A California based dried fruits company will pay $330,000 to four Latina female farm laborers in settlement of a sexual harassment and retaliation lawsuit. According to the lawsuit filed by the US Equal Employment Opportunity Commission (EEOC) on behalf of the workers, the four workers were sexually harassed by two supervisors of Zoria Farms since 2007.
Farm laborers are vulnerable to sexual harassment because they do know English, are unskilled
As per the EEOC, the four Latina female workers were subjected to leering, sexual innuendos, requests for dates, and physical acts. Despite reporting the matter, the company failed to take corrective action as required by federal law. Their sexual harassment attorneys state that the workers were not rehired after the company, Zoria Farms, was sold to Z Foods.
Regional attorney for the EEOC Anna Park said that it is essential for the agricultural industry to realize that its workforce is vulnerable to sexual harassment and must make every effort to protect workers. In addition to the monetary compensation in the decree signed this week, the company will also change policies on sexual harassment and include a centralized tracking system to deal with complaints.
EEOC claims success in several cases
As reported by Thinkprogress.org, it is not clear if the workers that have been compensated were immigrant workers. However, the EEOC has had a number of sexual harassment cases settled by employers who have been made to pay. Oregon based Schiemer Farms had paid $14,500 to two female farm laborers who were fired for complaining about being sexually harassed on their first day at work.
Another Oregon based firm, Wilcox Farms, was also made to pay $260,000 as settlement in sexual harassment case. Othello, Washington based Frenchman Hills Vineyard had to cough up $33,000 after a Latina worker had been sexually assaulted by a manager while California based Harris Farms was ordered to pay $1,000,000 by a jury after a farm worker was raped by a supervisor on multiple occasions.

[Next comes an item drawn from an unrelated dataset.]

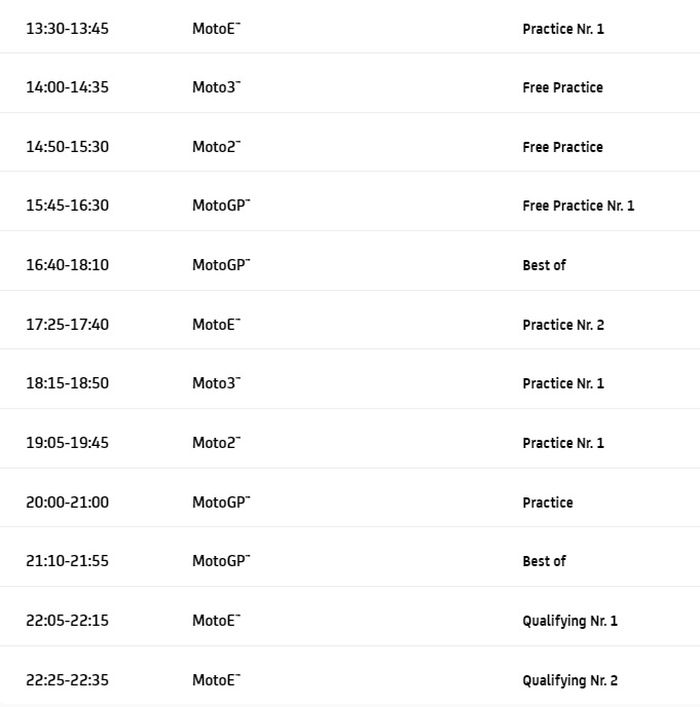Open MotoE Practice Nr. 2 session
Image resolution: width=700 pixels, height=707 pixels.
pyautogui.click(x=563, y=325)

According to sexual harassment attorneys, four Latino workers received $150,000 from Willamette Tree Wholesale, Inc. following repeated sexual assaults on two sisters in 2011. The Center for Investigative Reporting said that 14 workers employed with Evans Fruit Company in Washington testified that they were sexually harassed by a foreman. For the most part, the number of sexual harassment cases in the agriculture industry is alarming to say the least. 1,106 complaints were filed with the EEOC between 1998 and 2013.
Just because someone does not have any skills nor speaks the language does not mean they should be mistreated. If you know anyone who has been sexually harassed, USAttorneys.com is a site they should know about. There are fantastic sexually harassment attorneys on this site ready to correct sloppy behavior.
Sexual harassment a major concern
The Center for Investigative Reporting reveals that these complaints range from verbal harassment to rape with supervisors being the major offenders in many cases. 41 cases have resulted in lawsuits filed by the federal commission. As many as 150 farm workers were sexually harassment. What is even more shocking is that 80% of workers who complained to their higher ups were either subjected to further abuse or sacked.
The only silver lining is California’s efforts to enact a law last year that mandates all agricultural employers impart sexual harassment training to its farm supervisors every two years. The law extends to everyone company even with less than 50 employees. In case of any breach of the law, the state has the authority to revoke the contractor’s license.